Premiers bailleurs de fonds des infrastructures en Afrique, les banques d’État chinoises sont régulièrement critiquées pour les clauses léonines de leurs contrats de prêts, qui alourdissent la dette publique et privée de pays aux économies déjà exsangues. Cette fois, c’est un prêt de 200 millions de dollars (178 millions d’euros), conclu en 2015 par la banque chinoise Exim Bank avec gouvernement ougandais, qui place à nouveau Pékin sous le feu des projecteurs.

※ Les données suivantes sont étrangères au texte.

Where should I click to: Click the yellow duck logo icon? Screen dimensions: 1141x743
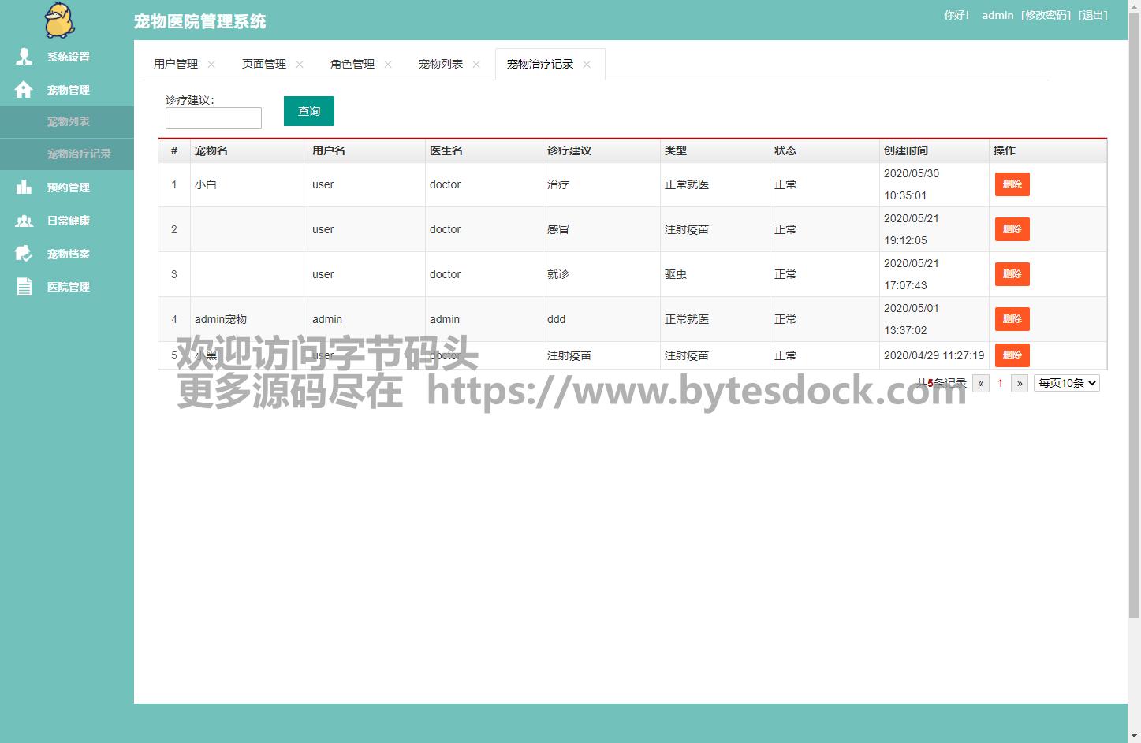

Selon le centre de recherche américain AidData, l’Ouganda devra verser toutes les recettes de l’aéroport d’Entebbe sur un compte détenu conjointement avec son créancier. Et, avant de pouvoir envisager toute autre dépense, elle devra rembourser en priorité le prêt consenti par la Chine.
« Ce sont des conditions plus agressives que toutes celles que nous avons vues précédemment », juge Bradley Parks, directeur exécutif d’AidData, qui estime que ce contrat « limite l’autonomie fiscale du gouvernement ougandais ».

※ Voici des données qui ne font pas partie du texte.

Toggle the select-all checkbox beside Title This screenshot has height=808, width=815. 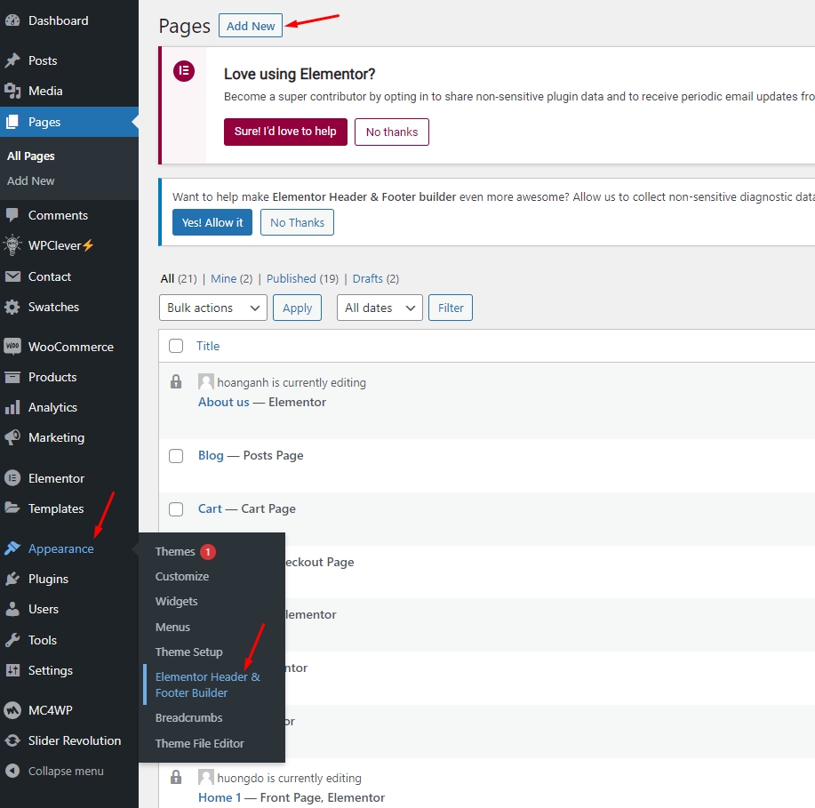pos(176,346)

À titre de comparaison, les analystes soulignent qu’au Bénin, un prêt chinois destiné à mettre sur pied un réseau d’approvisionnement en eau s’est accompagné d’une clause exigeant qu’une partie des recettes du réseau – et non la totalité – soit versée sur un compte conjoint.
Zambie et Kenya, même combat
Les garanties extrêmement strictes qu’imposent les créanciers chinois sont de plus en plus souvent décriées. Dans un rapport publié en mars 2021 et intitulé « How China lends » (« Comment la Chine prête de l’argent »), l’AidData, le Peterson Institute for International Economics et le Kiel Institute estiment que 75% des prêts consentis par la China Development Bank comportent des clauses adossant le remboursement soit à des biens physiques, soit à un blocage de fonds sur des comptes spéciaux, comme c’est le cas avec l’Ouganda. Par ailleurs, 81% des prêts accordés par Exim Bank excluent toute possibilité de restructuration.

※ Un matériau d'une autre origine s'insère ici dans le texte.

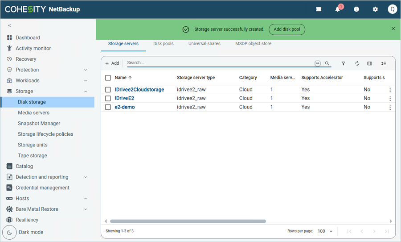Open the IDriveE2 storage server link
Viewport: 401px width, 242px height.
tap(124, 98)
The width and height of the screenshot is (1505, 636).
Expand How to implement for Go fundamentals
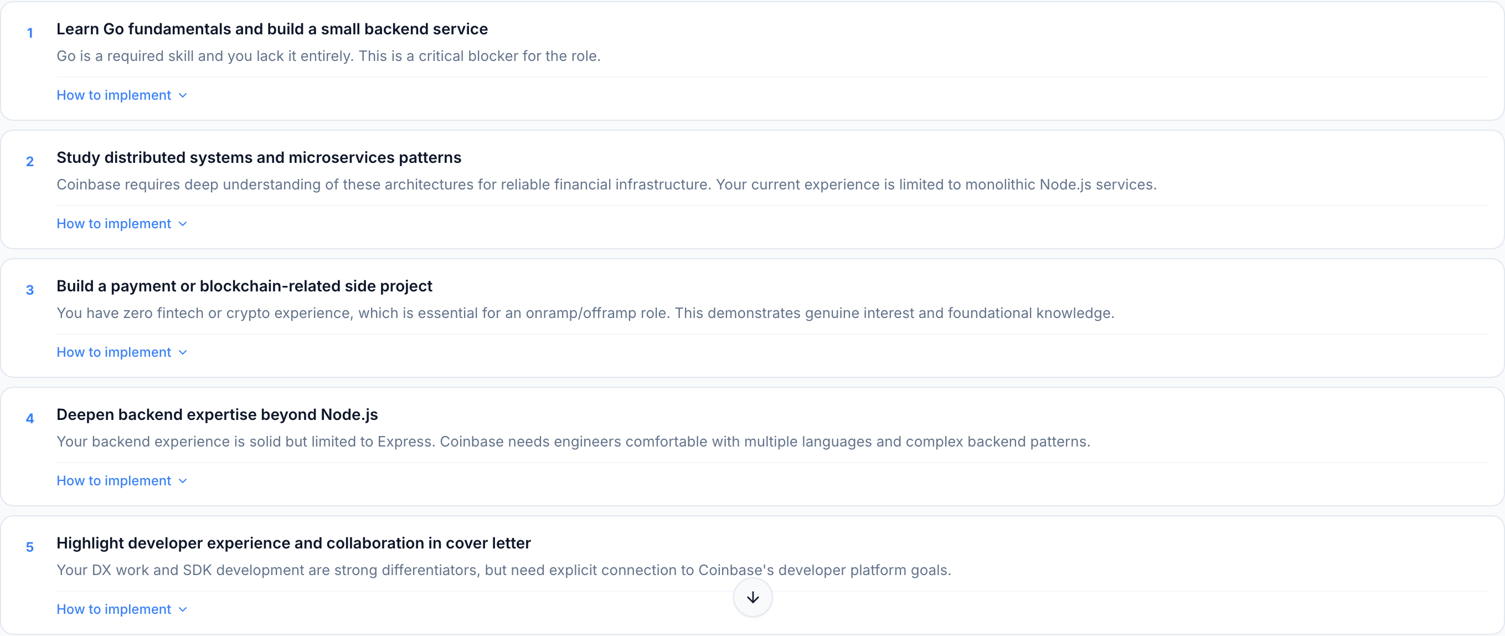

Ces clauses qualifiées, là encore, de léonines, commencent à provoquer des remous. En Zambie, la société civile s’est émue de ce type de contrats. Au Kenya, l’énorme dette contractée pour construire la voie ferrée reliant Nairobi à Mombasa a déclenché un débat musclé entre des militants locaux et le président Kenyatta, un temps soupçonné de vouloir céder le contrôle du port de Mombasa à ses créanciers chinois à titre de compensation.
Dans le cas de l’affaire ougandaise, les dispositions du contrat portant sur l’aéroport d’Entebbe vont particulièrement loin. Les clauses de remboursement portent en effet sur l’ensemble des revenus de l’aéroport, et pas uniquement sur les revenus procurés par les travaux d’agrandissement, objets du prêt.
Des failles dans le contrat
En novembre 2021, les révélations du média local Daily Monitor sur les modalités de ce prêt avaient déjà ému l’opinion ougandaise. Selon le journal, si le pays se trouvait dans l’incapacité de rembourser son emprunt, l’aéroport passerait sous le contrôle de Pékin. Une information démentie par le pouvoir ougandais et par l’ambassade de Chine à Kampala. Un mois plus tôt, devant le comité parlementaire, Matia Kasaija, le ministre des Finances, avait tout de même reconnu qu’il existait des « failles » dans le contrat et promis une intervention du gouvernement dans l’hypothèse où les revenus de l’aéroport ne suffiraient pas à rembourser l’emprunt.
Construit en 1951, l’aéroport d’Entebbe rapportait environ 68 millions de dollars de revenus annuels avant le projet d’expansion, et cet argent était utilisé pour financer les services publics. Lancés en 2016, les travaux de réparation de pistes et de construction de nouveaux hangars, dont se charge l’entreprise publique China Communications Construction Company, devraient être achevés cette année.
De leur côté, les autorités chinoises se disent conscients du problème que posent certains contrats de prêts. Elles ont d’ailleurs été apostrophées par plusieurs responsables du continent lors du Forum de coopération sino-africain (Focac) organisé à Dakar, à la fin de novembre 2021. Pékin a ainsi accepté de rejoindre le Club de Paris, dont la mission consiste à restructurer les dettes souveraines dans de bonnes conditions. Mais le pouvoir chinois souligne que sa marge de manœuvre n’est pas infinie : s’il peut, disent-il, influer sur les décisions de l’Exim Bank, qui est un établissement public, il ne peut décider à la place des dirigeants de la China Development Bank, officiellement privée.